At-Risk Cultural Heritage and the Digital Humanities
Host Campus: UC San Diego
Lead Principal Investigator: Thomas Levy, Ph.D.
Collaborating Campuses: Berkeley, Los Angeles, Merced
Award Amount: $1.07 million over 2 years
Technical Abstract: Recent events have dramatically highlighted the vulnerability of the world’s material cultural heritage. This project catalyzes a collaborative research effort by four University of California campuses to use cyber-archaeology and digital humanities to document and safeguard virtually some of the most at-risk heritage objects and places. Faculty and students are conducting path-breaking archaeological research at locations in Egypt, Turkey, Jordan, Israel, Greece and Cyprus covering over 10,000 years of cultural materials, architecture and landscapes.

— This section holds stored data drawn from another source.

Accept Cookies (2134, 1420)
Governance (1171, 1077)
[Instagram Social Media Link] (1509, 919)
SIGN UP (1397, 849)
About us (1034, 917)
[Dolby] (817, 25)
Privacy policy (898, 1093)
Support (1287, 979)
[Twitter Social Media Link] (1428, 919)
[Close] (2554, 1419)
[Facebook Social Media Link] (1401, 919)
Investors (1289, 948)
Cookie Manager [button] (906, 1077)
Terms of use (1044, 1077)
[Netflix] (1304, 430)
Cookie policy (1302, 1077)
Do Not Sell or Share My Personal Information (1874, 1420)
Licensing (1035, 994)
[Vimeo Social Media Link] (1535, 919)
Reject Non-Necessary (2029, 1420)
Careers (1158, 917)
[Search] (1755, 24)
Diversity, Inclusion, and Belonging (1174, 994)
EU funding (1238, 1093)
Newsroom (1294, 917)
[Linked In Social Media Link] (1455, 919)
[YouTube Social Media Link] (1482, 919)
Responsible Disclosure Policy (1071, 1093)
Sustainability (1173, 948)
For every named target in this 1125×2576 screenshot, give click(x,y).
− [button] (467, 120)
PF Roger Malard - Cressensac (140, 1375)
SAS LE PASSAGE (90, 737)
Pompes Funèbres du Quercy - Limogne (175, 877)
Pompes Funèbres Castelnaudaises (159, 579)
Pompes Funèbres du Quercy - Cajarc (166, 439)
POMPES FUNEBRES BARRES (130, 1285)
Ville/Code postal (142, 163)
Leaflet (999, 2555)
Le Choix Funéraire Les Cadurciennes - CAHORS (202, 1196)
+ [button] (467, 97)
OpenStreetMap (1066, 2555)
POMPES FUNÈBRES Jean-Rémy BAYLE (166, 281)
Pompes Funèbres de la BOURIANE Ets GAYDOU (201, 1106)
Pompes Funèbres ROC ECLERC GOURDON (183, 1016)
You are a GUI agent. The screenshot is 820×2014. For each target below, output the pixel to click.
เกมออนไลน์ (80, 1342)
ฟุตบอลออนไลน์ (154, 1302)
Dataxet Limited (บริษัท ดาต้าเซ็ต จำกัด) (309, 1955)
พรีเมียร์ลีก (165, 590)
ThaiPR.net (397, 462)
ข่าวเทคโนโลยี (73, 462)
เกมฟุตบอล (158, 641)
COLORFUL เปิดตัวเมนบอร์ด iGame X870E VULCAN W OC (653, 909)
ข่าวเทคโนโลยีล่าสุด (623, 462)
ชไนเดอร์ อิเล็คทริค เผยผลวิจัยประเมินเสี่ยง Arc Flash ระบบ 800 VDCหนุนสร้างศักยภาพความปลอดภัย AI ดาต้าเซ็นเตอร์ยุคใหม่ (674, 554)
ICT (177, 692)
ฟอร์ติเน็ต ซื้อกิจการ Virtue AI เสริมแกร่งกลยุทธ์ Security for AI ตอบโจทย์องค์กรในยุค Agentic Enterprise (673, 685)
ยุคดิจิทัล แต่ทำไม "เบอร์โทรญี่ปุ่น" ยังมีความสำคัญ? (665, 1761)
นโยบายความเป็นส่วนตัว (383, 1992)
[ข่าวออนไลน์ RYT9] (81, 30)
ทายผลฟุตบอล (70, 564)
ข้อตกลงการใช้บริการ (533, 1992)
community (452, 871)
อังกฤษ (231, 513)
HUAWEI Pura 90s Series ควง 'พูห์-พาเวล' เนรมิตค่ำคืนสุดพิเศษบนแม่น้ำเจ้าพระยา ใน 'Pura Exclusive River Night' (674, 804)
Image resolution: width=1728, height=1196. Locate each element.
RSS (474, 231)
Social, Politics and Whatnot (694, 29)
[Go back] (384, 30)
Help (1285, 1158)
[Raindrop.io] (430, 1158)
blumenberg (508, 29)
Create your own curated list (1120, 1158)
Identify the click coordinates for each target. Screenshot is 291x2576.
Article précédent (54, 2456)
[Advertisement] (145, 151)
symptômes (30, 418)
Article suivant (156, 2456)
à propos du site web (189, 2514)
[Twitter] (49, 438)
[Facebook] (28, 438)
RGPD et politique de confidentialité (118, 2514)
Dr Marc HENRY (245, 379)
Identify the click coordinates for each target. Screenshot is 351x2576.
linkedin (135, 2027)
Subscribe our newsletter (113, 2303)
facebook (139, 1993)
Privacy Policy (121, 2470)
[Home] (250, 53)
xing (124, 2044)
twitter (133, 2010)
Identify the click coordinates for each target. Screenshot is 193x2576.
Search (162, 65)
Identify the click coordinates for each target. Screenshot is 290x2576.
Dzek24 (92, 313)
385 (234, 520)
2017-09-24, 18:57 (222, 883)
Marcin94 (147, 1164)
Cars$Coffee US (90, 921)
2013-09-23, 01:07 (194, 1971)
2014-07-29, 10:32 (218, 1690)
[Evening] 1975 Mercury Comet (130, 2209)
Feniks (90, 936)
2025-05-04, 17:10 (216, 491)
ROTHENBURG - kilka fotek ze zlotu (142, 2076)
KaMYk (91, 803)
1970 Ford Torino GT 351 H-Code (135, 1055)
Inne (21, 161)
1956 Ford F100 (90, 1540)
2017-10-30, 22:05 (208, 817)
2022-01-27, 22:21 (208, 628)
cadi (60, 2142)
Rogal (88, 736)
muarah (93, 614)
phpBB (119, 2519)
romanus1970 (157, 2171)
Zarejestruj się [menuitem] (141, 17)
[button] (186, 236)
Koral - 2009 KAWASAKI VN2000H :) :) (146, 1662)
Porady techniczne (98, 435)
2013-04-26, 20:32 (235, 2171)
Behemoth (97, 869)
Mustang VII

Site and artifact identification, cataloging, and digital preservation of complex data and other content derived from satellite imagery, drones, sensors, 3D data capture, and other techniques are research challenges. Walk-in life-sized 3D kiosks and personal devices for viewing digital objects and sharing heritage data will be developed for each collaborating campus and networked for telepresence collaboration in 3D. The platform will enable: 1) correlative studies of regional climate/environmental data and demographic, cultural, and technological changes; 2) studies of how human conflicts, climate change, pollution, natural disasters, and looting affect archaeological sites and forecasting of critically-endangered places; and 3) 3D models using new kinds of geospatial data. Public engagement in the UC research mission will be promoted via online crowd-sourcing to monitor at-risk sites, and open-source software will enable public access to 3D digital heritage visualization. The project will position UC as a national leader in global cultural heritage preservation efforts, and California as an active participant in ‘archaeo-diplomacy’ by offering solutions for virtual documentation of at-risk cultural resources.